North Past Willmore Wilderness Park (Alberta)
Thousands of travellers have driven the Icefield Highway through Banff and Jasper National Parks. However, only a few take the time for the scenic drive from Hinton to Grande Prairie, Alberta.
This portion of Alb-40, often called the Bighorn Highway, starts off at Hinton, a few kilometres east of the boundary of Jasper National Park (NP). As you leave Hinton, you will cross the Athabasca River and climb upward into the hills.
In 21 km you will enter William Switzer Provincial Park, a park with spectacular scenery and inviting places to camp. The park encompasses a chain of small quiet lakes, which act as anchor points for the campgrounds. In the park, there are opportunities for fishing,
swimming and canoeing. Jarvis Creek, which connects them, is used for different kinds of canoe routes. The four kilometre interpretive route is great for beginners and children. A longer trip goes from Jarvis Lake to Gregg Lake and is more difficult. All of the lakes have pike and whitefish, and Jarvis Creek is stocked with brown trout each year. Gregg Lake has several sites both serviced and not serviced. Many people enjoy the opportunity to hike along interpretive trails and some of the longer trails will provide for a good workout.
As you head northwest after leaving this park, you will see the huge mountains in Willmore Wilderness Park. Several of the mountains to the west are quite grandiose, and may have snow on the peaks. This range is an extension of the range seen in Jasper NP. It’s difficult to protect all the scenic mountains, but the mountains north of Jasper NP should be included in that park. Some of it is protected in the Willmore Wilderness Area, but it would be more satisfying to see it become part of the National Park system.
These mountains have been artfully
carved by ancient glaciers, leaving sharp crests and deep valleys. Cold rivers flow down in raging torrents through thick forests on the way to the sea. Three entry points are accessed from Alb-40 - Rock Lake, Big Berland, and Sulphur Gates, which is at Grande Cache.
The Rock Lake area offers camping, backcountry hiking, and boating. At Big Berland, there are facilities for camping, fishing and horseback riding. The Sulphur Gates Provincial Recreation Area borders the Willmore Wilderness area. It provides camping, hiking and is the area where people collect before going into the park on foot or on horse. A walking trail takes campers to a point for awe-inspiring views of the Sulphur River Canyon. The vertically lifted layers of bedrock pinch the river at this point and make it an important attraction. RV’ers should check ahead to see if their size of RV is permitted.

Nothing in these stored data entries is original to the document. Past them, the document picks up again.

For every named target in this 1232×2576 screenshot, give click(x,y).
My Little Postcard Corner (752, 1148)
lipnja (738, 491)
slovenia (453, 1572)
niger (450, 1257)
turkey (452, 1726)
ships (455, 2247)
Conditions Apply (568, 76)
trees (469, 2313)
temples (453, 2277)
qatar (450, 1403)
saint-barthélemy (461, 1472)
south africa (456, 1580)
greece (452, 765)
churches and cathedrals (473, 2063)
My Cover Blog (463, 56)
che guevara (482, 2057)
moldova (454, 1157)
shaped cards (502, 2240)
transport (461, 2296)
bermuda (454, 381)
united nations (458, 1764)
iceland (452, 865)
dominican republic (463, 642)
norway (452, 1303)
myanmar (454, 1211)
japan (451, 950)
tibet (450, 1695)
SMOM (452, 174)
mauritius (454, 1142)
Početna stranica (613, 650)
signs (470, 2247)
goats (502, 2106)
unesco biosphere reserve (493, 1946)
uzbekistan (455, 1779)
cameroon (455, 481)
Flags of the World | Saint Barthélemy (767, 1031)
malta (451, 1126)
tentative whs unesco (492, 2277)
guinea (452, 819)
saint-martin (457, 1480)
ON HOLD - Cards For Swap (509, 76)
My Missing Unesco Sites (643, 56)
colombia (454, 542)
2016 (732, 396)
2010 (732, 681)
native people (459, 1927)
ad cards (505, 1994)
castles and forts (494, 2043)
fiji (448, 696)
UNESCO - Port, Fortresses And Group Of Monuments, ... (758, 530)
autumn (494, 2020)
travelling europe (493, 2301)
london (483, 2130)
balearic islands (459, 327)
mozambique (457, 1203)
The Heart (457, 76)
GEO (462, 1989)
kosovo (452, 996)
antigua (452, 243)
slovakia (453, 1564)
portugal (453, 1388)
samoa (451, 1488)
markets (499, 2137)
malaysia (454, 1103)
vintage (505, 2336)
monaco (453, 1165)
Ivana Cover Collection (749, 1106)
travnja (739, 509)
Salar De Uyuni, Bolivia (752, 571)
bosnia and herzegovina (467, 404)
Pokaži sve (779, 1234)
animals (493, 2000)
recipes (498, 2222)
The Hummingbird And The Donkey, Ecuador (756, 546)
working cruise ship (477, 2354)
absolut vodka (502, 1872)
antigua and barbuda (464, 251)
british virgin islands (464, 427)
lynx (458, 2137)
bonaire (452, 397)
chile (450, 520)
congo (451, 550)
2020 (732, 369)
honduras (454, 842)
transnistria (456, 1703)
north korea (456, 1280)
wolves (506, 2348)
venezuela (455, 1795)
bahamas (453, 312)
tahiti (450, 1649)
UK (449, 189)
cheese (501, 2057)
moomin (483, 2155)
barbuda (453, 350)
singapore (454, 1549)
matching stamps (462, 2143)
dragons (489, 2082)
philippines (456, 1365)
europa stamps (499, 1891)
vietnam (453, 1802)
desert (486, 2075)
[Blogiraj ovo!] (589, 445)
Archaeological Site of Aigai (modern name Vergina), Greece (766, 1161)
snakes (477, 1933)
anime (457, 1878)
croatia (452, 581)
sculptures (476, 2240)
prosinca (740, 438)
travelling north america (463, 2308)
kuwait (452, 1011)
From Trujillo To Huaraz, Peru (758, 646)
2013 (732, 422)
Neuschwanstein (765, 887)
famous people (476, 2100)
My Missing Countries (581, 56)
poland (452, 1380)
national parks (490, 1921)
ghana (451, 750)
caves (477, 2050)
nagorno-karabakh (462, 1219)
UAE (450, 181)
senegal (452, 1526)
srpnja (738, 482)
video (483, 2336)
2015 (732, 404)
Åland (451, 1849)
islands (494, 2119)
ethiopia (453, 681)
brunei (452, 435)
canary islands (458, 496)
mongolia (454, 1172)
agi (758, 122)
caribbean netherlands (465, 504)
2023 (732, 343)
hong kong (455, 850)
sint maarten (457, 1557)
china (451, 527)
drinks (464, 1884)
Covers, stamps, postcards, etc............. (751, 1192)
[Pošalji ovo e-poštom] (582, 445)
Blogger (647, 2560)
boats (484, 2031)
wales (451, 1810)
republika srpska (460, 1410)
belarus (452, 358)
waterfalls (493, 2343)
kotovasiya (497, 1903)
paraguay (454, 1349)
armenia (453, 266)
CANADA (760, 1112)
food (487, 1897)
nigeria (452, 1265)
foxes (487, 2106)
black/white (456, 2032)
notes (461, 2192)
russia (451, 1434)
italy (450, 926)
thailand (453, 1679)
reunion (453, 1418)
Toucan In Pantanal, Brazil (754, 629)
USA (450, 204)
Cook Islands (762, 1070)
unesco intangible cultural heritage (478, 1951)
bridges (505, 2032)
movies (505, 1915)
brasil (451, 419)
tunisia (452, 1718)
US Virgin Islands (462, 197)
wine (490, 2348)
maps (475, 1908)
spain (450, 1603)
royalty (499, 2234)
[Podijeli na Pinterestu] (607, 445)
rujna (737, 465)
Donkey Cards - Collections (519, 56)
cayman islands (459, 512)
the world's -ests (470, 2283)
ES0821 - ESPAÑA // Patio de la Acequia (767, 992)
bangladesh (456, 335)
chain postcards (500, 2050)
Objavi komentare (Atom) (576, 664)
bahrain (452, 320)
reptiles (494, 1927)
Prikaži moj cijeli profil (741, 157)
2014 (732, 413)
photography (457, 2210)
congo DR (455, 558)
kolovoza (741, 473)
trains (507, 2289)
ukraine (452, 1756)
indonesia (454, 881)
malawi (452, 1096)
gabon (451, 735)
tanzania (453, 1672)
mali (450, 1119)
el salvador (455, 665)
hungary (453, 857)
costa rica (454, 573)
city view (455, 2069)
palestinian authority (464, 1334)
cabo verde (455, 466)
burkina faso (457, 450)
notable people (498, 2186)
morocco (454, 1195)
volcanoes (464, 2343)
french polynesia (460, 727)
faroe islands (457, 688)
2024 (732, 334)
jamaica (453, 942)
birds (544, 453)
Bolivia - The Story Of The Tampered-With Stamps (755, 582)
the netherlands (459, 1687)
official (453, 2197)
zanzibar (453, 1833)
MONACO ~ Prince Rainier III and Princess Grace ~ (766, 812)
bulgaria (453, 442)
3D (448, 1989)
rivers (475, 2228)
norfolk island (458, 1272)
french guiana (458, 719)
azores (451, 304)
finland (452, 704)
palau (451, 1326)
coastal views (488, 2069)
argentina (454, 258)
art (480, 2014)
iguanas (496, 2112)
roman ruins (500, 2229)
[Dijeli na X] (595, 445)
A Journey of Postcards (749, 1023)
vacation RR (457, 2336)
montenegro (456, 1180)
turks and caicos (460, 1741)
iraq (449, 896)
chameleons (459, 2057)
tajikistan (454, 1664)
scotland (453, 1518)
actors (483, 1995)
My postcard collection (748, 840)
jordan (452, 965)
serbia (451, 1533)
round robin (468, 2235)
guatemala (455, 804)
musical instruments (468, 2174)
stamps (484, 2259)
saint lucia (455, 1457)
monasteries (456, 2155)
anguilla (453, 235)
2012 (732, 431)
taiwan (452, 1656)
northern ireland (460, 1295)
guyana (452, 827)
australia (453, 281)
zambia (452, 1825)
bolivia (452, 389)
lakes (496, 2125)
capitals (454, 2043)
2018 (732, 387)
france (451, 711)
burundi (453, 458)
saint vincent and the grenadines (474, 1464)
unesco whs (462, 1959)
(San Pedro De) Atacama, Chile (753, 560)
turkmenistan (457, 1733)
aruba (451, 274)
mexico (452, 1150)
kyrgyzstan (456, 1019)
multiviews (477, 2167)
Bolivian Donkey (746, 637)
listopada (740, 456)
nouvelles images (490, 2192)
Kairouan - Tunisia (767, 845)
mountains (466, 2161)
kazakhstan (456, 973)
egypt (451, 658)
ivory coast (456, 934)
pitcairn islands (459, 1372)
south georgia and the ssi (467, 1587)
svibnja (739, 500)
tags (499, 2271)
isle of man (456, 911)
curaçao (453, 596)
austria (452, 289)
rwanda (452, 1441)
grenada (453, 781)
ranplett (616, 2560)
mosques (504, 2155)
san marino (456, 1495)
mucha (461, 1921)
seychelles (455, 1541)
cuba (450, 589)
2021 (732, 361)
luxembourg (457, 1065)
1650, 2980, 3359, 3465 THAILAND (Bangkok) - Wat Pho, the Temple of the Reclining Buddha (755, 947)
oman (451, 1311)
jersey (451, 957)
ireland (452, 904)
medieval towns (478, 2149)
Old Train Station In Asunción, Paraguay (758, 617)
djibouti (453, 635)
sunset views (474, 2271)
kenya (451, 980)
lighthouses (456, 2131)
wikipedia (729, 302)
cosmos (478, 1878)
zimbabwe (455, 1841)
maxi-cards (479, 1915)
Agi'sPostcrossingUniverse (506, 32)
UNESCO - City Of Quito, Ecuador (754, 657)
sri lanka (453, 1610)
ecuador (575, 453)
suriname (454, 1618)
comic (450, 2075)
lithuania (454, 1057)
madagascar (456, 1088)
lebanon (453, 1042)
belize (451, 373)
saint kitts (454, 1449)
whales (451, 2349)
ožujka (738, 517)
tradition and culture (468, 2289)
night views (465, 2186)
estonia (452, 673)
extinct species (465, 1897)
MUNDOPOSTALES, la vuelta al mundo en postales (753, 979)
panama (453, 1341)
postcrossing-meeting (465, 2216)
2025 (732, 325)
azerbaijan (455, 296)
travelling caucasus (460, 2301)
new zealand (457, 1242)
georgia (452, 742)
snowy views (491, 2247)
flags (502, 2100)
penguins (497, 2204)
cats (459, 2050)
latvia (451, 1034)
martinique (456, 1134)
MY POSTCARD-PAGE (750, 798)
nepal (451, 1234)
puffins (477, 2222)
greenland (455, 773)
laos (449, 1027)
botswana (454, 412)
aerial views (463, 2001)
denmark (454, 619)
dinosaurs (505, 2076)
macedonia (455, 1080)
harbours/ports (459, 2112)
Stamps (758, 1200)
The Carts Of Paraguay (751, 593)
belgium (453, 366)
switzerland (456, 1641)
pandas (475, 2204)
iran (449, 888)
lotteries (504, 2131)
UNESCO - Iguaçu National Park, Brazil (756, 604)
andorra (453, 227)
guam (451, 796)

You follow the east edge of Willmore Wilderness Park as you head to Grande Cache. Although the highway tends to follow the valleys and open areas, it can still be quite twisty with several long hills. It’s not too severe when you consider the old railway line parallels the highway much of the way. Past Muskeg River the highway travels along the river with high hills providing a scenic backdrop to the road on both sides. Three lakes lay nestled in the valley feeding the Muskeg River. Then there is a steep climb into Grande Cache, a town that is built into the mountaintop.
The Grande Cache Municipal Campground is a comforting place to stay, with easy access. There are full service sites and large lots surrounded by big trees. Laundry facilities are available, as well as a playground and cookhouse.
enjoyed a relaxing sunset visible through the trees of the campground, and later a radiant moon flooded the campsites with its soft light. We enjoyed the quiet atmosphere of this campground. If you wish, when you are camping there, it’s a short drive back to those lakes at the bottom of the hill, to park your vehicle and record some memories with your camera.
When you leave heading north, you encounter the Big Hill and descend. It lives up to its name, especially if you are coming the other way and have to climb it. At the bottom is a substantial curve. After that you will travel along the Smoky River Valley with cliffs to one side for a long distance. This part of the highway is essentially level, with occasional drops into valleys to cross small rivers. Expect 7% grades downhill and uphill from these valleys. Views are good from the tops of the hills. It’s a fairly pleasant drive, surrounded by forests and uplifting mountain views, with the exception that clearcut timber harvesting scars many of the mountainsides. Some people use this route for heading to Dawson Creek and points north.
There are several campsites listed along this route, but some are primitive and not suitable for larger RVs. We’ve enjoyed this drive three times, but you do have to be prepared for long hills, and some truck traffic.